The Wedding Made by a Matzah in Bergen Belsen

The Wedding Made by a Matzah in Bergen Belsen

What the Bluzhever Rebbe went through during the Holocaust was mindboggling.

The Nazis murdered his wife, his only daughter, his entire family, almost all of his hundreds of Chassidim.

After the War, it took a lot of courage for survivors to remarry. But after his liberation from Bergen Belsen, somebody suggested a match to the Bluzhever Rebbe, a widow who had survived, amazingly enough, with her 4 children.

And that woman, named Bronya, became the Bluzhever Rebbetzin.

Years later, somebody asked the Rebbe how he knew, despite everything he had gone through, that he wanted to marry his Rebbetzin Bronya.

And the Bluzhever Rebbe shared the following extraordinary story…

At one point, when the Rebbe was in Bergen Belsen, he went to the camp officials to request permission to bake matzos.

And, unexpectedly, they responded, “OK…but whoever wants to make the matzos with you has to write down their name, and we’ll submit the request to Berlin.”

Most of the Jews, of course, didn’t put their names down on the request, because they figured writing their names was as good as writing their own obituaries.

But the Rebbe said, “Look, we don’t have anything to lose. We’re going to die anyway…”

So the Rebbe and 4 other men wrote their names down on the request to make matzos. And they submitted it.

But right away they regretted their decision. They feared their request was the same as calling out to the Nazis, “Hey there, please kill us!”

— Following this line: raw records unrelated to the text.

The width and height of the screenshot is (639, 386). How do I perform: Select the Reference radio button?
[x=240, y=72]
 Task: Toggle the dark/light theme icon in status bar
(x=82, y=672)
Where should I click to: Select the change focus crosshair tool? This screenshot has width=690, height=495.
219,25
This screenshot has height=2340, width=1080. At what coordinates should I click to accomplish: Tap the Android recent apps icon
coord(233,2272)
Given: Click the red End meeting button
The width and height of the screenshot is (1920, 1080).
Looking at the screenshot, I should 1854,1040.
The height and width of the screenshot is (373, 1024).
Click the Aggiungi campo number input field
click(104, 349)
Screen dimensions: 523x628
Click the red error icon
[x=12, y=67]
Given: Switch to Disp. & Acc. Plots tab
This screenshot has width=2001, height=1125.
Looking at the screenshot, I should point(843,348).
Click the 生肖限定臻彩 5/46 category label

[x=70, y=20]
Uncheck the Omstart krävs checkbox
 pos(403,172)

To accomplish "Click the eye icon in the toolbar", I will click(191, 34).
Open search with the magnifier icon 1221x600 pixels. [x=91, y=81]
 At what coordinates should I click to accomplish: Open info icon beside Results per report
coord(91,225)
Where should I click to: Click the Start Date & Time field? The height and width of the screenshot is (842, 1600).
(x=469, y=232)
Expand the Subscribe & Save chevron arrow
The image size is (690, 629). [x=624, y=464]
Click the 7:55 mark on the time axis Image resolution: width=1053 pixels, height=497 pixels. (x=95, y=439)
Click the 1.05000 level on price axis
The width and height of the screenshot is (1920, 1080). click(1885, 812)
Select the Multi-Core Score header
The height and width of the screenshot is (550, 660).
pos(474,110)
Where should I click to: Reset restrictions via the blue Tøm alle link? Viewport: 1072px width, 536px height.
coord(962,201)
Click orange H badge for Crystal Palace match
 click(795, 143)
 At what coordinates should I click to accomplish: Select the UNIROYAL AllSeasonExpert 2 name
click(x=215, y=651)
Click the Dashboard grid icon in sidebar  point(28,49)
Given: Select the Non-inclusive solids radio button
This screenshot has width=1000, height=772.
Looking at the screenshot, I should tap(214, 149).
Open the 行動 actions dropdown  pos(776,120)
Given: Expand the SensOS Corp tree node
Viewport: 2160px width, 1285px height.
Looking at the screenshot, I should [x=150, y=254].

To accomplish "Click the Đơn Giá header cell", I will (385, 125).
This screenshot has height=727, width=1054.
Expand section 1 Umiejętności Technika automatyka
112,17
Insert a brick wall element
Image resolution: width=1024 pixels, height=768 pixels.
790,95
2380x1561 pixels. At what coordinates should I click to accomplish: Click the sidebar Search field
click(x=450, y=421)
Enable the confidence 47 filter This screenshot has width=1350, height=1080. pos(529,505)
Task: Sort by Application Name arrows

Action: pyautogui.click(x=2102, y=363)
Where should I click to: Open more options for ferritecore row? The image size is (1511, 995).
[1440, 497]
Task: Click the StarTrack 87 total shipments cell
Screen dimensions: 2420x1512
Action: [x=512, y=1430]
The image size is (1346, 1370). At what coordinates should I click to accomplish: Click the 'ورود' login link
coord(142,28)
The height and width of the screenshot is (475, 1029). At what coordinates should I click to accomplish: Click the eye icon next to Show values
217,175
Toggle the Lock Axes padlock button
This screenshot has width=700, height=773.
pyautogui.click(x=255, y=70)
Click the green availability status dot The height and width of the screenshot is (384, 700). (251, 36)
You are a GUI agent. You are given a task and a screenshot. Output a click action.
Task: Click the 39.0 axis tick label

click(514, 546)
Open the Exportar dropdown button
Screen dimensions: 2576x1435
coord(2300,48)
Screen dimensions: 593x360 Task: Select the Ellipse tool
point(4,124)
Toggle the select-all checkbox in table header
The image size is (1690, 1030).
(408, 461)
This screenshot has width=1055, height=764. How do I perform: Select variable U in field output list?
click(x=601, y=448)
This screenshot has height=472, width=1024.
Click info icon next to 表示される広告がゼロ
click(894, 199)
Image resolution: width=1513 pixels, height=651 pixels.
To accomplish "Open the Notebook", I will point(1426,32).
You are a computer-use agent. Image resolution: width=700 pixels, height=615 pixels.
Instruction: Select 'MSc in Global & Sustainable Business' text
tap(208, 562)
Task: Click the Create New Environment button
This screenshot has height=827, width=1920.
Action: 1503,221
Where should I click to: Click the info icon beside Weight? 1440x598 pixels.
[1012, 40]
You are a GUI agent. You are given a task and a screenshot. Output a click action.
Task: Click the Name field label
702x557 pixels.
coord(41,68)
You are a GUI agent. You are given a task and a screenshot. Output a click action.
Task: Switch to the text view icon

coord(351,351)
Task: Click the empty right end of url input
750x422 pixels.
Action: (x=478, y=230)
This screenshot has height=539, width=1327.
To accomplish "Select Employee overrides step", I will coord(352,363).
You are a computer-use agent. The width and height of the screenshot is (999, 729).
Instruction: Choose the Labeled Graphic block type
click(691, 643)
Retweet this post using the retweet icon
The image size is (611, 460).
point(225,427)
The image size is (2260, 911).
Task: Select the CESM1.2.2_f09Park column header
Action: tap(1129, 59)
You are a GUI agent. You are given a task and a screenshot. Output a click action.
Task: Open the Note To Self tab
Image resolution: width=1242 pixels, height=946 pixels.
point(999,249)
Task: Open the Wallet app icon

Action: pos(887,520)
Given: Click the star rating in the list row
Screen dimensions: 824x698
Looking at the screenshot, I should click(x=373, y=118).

But a few weeks later, the camp officials returned and announced, “OK, who are the five people who said they want to make matzos? Come with us…”

So those 5 men, thinking those were their last moments on earth, said goodbye to their friends. But, instead of killing them, the camp officials informed them that their request had been approved.

So then the question was, who would get to eat from the matzos? There were only a few small matzos and tens of thousands of Jews in Bergen Belsen.

And then a mother of 4 children stepped forward and said, “Could you please break off small pieces of the matza for my children?”

The other people there argued, “But your children are still small, they aren’t obligated yet to eat matzah.”

But she answered them, “My children are the next generation. They have to know what matzah is. They are the future of the Jewish people.

So the Rebbe gave them matzah.

So why did the Rebbe decide to marry that mother of 4 children after the War? The Rebbe later explained, “Nobody in Bergen Belsen thought about the next minute. You didn’t think about the next day, the next week. Survival was second to second.

“And here is this woman who is thinking she’s going to survive? And that there’s going to be a next generation?

“And I knew that if this woman had that kind of courage, if she was so connected with the story of Passover that she believed we would experience our own personal Exodus from Bergen Belsen, then that was the woman I would marry.”

Rebbetzin Bronya Spira, The Bluzhener Rebbetzin

Rabbi Yisroel Spira, the Bluzhener Rebbe

The Rebbe and his Rebbetzin, who lived until 99 and 94, didn’t have any more children after the war, but the Rebbe raised Rebbetzin Bronya’s 4 children as his own.

And the Bluzhever Rebbes today are those children who ate matzah in Bergen Belsen, in the merit of their mother’s astonishing determination and faith.

This post is based on a true story as told by Rabbi Fischel Schachter. Watch him telling it in this video…

Every day until seder (9 days to go!) I will be posting a “Meaning-in-the-Cleaning Minute”: a minute-long video or short story that made ME smile as I get ready this year for Pesach.

9 comments

  1. Bs”d beautiful thank you!

  2. Hi, Chana Jenny!
    Thank you for posting this special story with your hallmark warmth and style.
    I just wanted to mention that there are a couple of errors – Rebbetzin Bronya had two children, not four, whom the Rebbe indeed raised as his own. They were both boys. The older on became Bluzhever Rebbe after the Rebbe passed away. That older son passed away several years ago, and his sons are the Rebbes now. So the Rebbes today are the children of one of those two children who received that precious matzah in Bergen Belsen.

  3. Roberta Carasso

    The story made me cry. Such strength, courage, and connection to Hashem. If only I could have a little piece of it, like the matza they broke off in the camp.

    Thank you Chana Jenny.

    HAPPY PESACH,
    Chaya Rivka, Roberta, Carasso

  4. gittel nadel

    thank you Jenny. brought me to tears a sweet holy kosher redemption! gittl

  5. thank you for sharing with us a story of so much courage.

  6. There are more stories about the Holocaust experiences of the Bluzhever Rebbe and Rebbitzen Bronya in “Chassidic Tales of the Holocaust” by Yaffa Eliach. One of those stories is about how Bronya had some bread, and found a non-Jewish prisoner to whom she sold it before Pesach, the way we sell our chometz, with the intention of buying it back after Pesach. I believe that she asked the Bluzhever Rebbe to organize the sale according to halacha.